The mare just turned 20 on March 5. Katarica Disco is a Maryland bred for Steve and Susan Quick’s St. Omer’s Farm located in Harford County, Md. Fifteen miles away at the Quicks’ son and daughter-in-law’s WynOaks Farm just across the Pennsylvania border, she regularly met up with the stallion Weigelia and the results were magic.
And nobody knows that better than trainer Butch Reid and owner Glenn Bennett whose LC Racing have owned so many of the mare’s foals solo or in partnership.
Katarica Disco’s 11 foals to race have 305 starts, with 67 wins, 69 seconds and 40 thirds for earnings of $3,578,165.
The Quicks have made nice scores with all that Pa. sired and Pa. bred money. Reid and Bennett have been part of at least $2.7 million in purse money after they purchased the full brothers and sisters at sales or privately.
Check out this list: Smooth B (56-10-13-8 $818,267), Disco Ebo (22-11-3-2 $658,544), Disco Rose (36-4-9-4 $449,280), Fat Kat (29-9-5-4 $423,318) and Fore Harp (23-6-4-5 $325,542). Reid and Bennett also had Pink Princess (66-16-19-7 $572,135) for part of her career where she was often claimed. (Chuck Zacney’s Cash Is King has been partners in several of the foals, including Disco Ebo).
“They were good for me so I was going to buy everyone no matter what,” Bennett said. “It wasn’t like I was paying a lot of money for them.” (Disco Ebo cost $52,000 at Timonium in 2020).
By the way, Weigelia has done pretty well himself even when not bred to Karatica Disco.
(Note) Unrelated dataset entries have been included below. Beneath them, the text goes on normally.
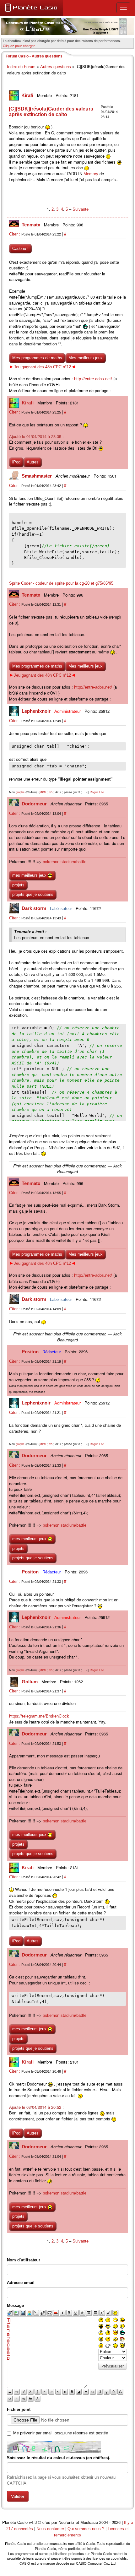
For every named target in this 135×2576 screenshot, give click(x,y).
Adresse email (21, 2282)
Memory (91, 173)
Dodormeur (35, 803)
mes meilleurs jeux (30, 875)
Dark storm (34, 908)
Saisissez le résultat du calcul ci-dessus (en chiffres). (58, 2457)
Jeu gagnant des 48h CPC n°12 (42, 367)
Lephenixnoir (37, 711)
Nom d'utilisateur (23, 2260)
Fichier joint (18, 2409)
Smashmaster (37, 476)
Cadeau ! (20, 248)
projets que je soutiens (32, 894)
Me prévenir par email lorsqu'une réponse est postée (60, 2433)
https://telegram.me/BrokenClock (39, 1716)
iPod (16, 462)
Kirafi (28, 95)
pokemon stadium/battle (64, 861)
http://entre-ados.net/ (93, 378)
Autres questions (55, 66)
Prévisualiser (112, 2366)
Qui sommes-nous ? (86, 2528)
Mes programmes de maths (37, 357)
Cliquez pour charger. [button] (19, 45)
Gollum (30, 1681)
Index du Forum (21, 66)
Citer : (15, 234)
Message (15, 2305)
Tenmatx (31, 224)
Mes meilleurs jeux (85, 357)
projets (18, 885)
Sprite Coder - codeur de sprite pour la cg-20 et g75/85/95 (61, 583)
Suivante (81, 209)
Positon (31, 1351)
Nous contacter (50, 2528)
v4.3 (33, 2522)
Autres (33, 462)
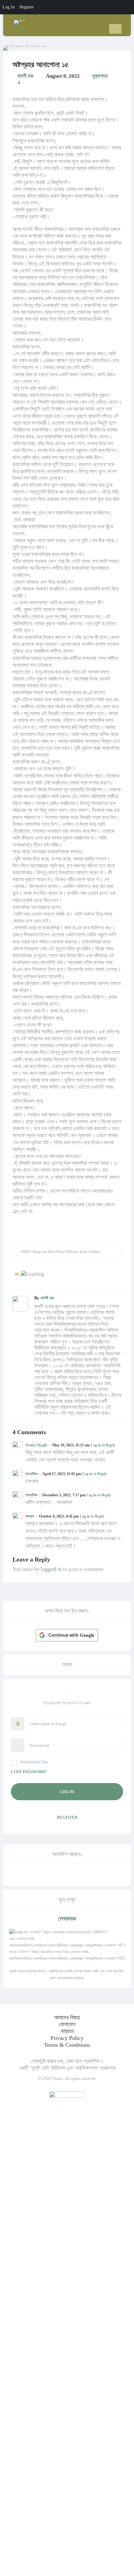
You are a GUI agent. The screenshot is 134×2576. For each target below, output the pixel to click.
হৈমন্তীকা (31, 1474)
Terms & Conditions (67, 2045)
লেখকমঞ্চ (67, 1918)
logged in (51, 1569)
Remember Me (34, 1762)
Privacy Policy (67, 2038)
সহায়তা (67, 2031)
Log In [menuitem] (8, 7)
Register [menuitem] (27, 7)
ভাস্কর (30, 1516)
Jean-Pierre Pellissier (63, 1251)
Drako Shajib (36, 1445)
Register (67, 1817)
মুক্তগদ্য (100, 76)
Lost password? (29, 1772)
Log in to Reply (103, 1445)
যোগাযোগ (67, 2024)
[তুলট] (20, 19)
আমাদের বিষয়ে (67, 2017)
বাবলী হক (25, 76)
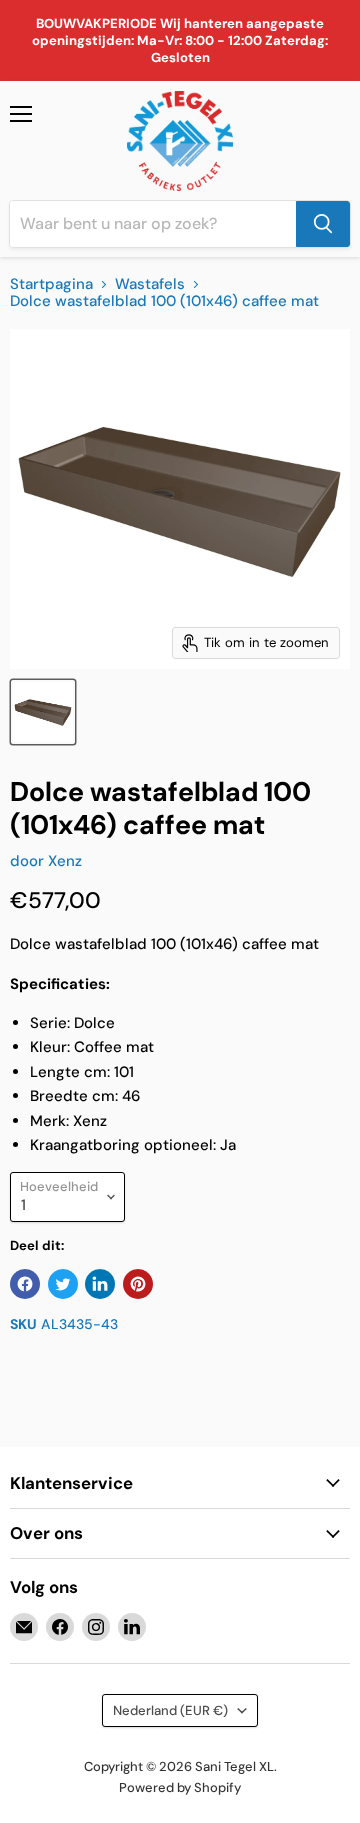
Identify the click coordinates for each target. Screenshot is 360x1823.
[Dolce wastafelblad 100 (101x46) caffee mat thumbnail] (43, 712)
His offspring have made 3,879 starts with 540 wins, 493 seconds, 489 thirds and earnings of $17,620,017. The horse himself won more than $1 million in a 48-race career (13 wins) that included a victory in the Carry Back at Calder and a second in the 2004 King’s Bishop at Saratoga.
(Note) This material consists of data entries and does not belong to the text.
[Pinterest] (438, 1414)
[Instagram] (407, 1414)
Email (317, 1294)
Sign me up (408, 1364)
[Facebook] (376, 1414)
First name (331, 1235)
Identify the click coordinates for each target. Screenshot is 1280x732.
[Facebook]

Weigelia’s son Beren has lit it up at Parx for years with earnings of $897,970. He is owned by St. Omer’s and Christopher Feifarek and, yes, trained by Reid.
So, the sire has been really good, but, together with Katarica Disco, they have been golden. Her foals account for a bit less than 8 percent of Weigelia’s offspring’s total starts and just more than 20 percent of his offspring’s career earnings.
And that last number is only going to go up. Fore Harp is entered in Saturday’s King T. Leatherbury Stakes at Laurel Park. Disco Ebo is as good as she’s ever been. The story continues.